JOHANNESBURG - South Africa's state-owned aerospace and military technology company Denel said on Thursday it was actively pursuing a winnable order pipeline of R30 billion in the next two years which would contribute to its financial turnaround and long-term sustainability.
The government last month was forced to give the cash-strapped arms maker -- which has struggled to pay workers salaries -- a R1.8 billion recapitalisation bailout in a move criticised by opposition parties.
On Thursday Denel said CEO Danie du Toit had told parliament’s portfolio committee on public enterprises the previous day that the company had a solid order backlog of R18 billion covered roughly four years of sales revenue.

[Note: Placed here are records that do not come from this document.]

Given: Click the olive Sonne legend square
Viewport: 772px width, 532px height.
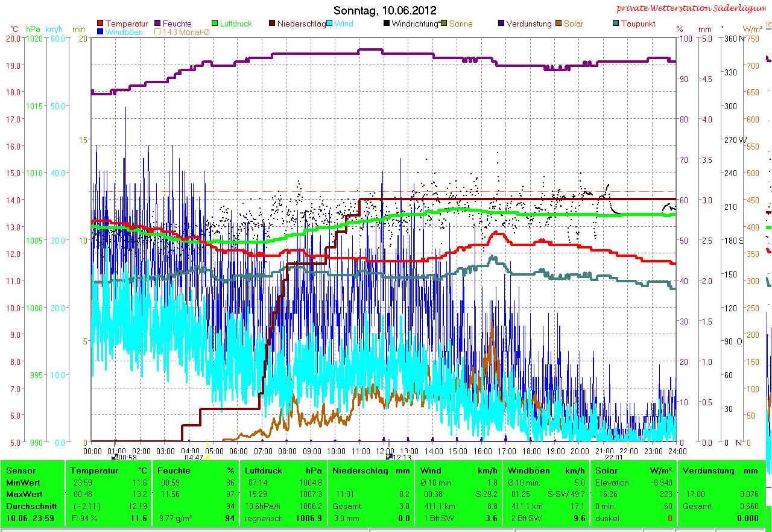Looking at the screenshot, I should [444, 24].
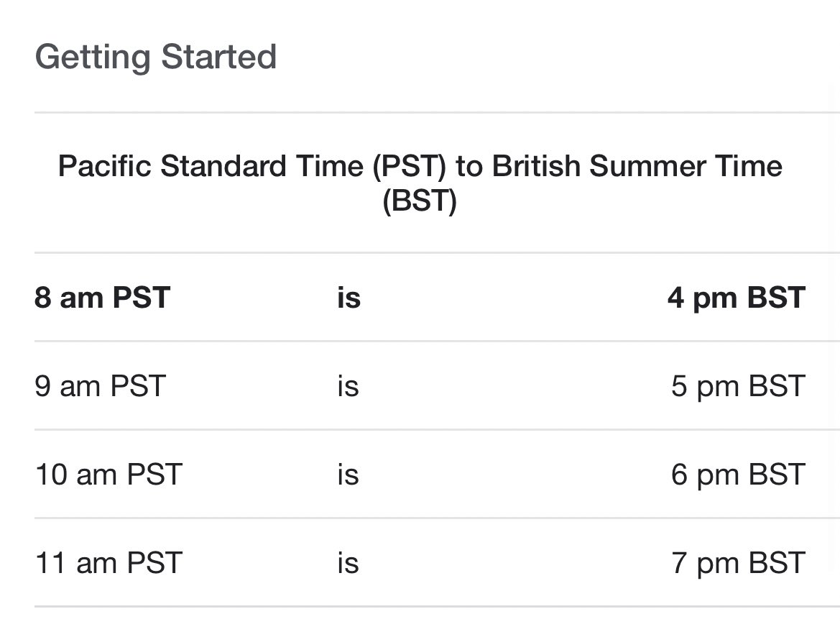Click the word "Started" in the heading
Screen dimensions: 840x632
218,56
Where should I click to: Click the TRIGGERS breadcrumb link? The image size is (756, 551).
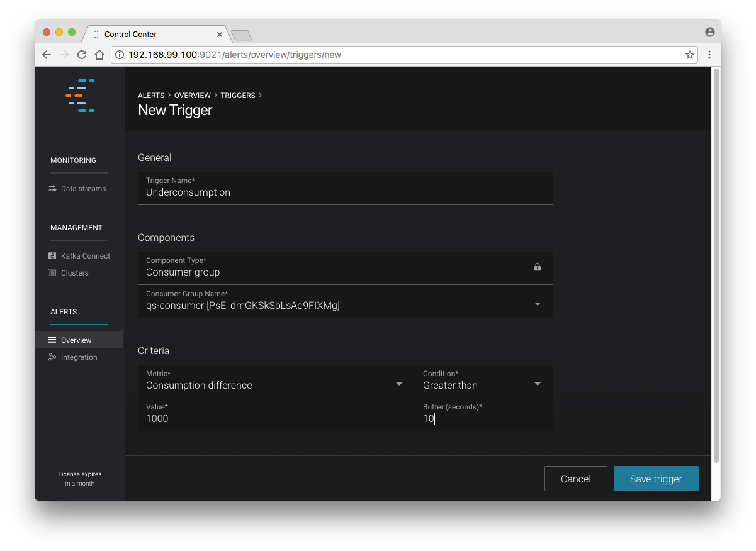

"This includes an imminent export contract – the largest in Denel’s history. This contract, which includes an advance payment of R1.5 billion, has the potential to grow Denel’s order stock by 32 percent," it said.
Du Toit said Denel had made major progress in the implementation of a turnaround strategy in the past six months, with improvements in governance, after it was caught up in revelations of state capture that have engulfed state-owned entities.
“The new focus of the board and management is to improve performance, improve liquidity and restore our reputation among stakeholders, partners, suppliers and our own employees," he said.
"The Denel brand is still well-respected. Our products are wanted in the market and we have excellent potential to grow our business in our target markets based on the quality of our products and our reputation for quality."
He said Denel’s liquidity position was fast improving and the government’s decision to recapitalise the business through the first injection in 10 years would bring further stability and improve relationships with suppliers and customers.
It however remained critical to receive R 1 billion in further financial support that the company had applied for, he added.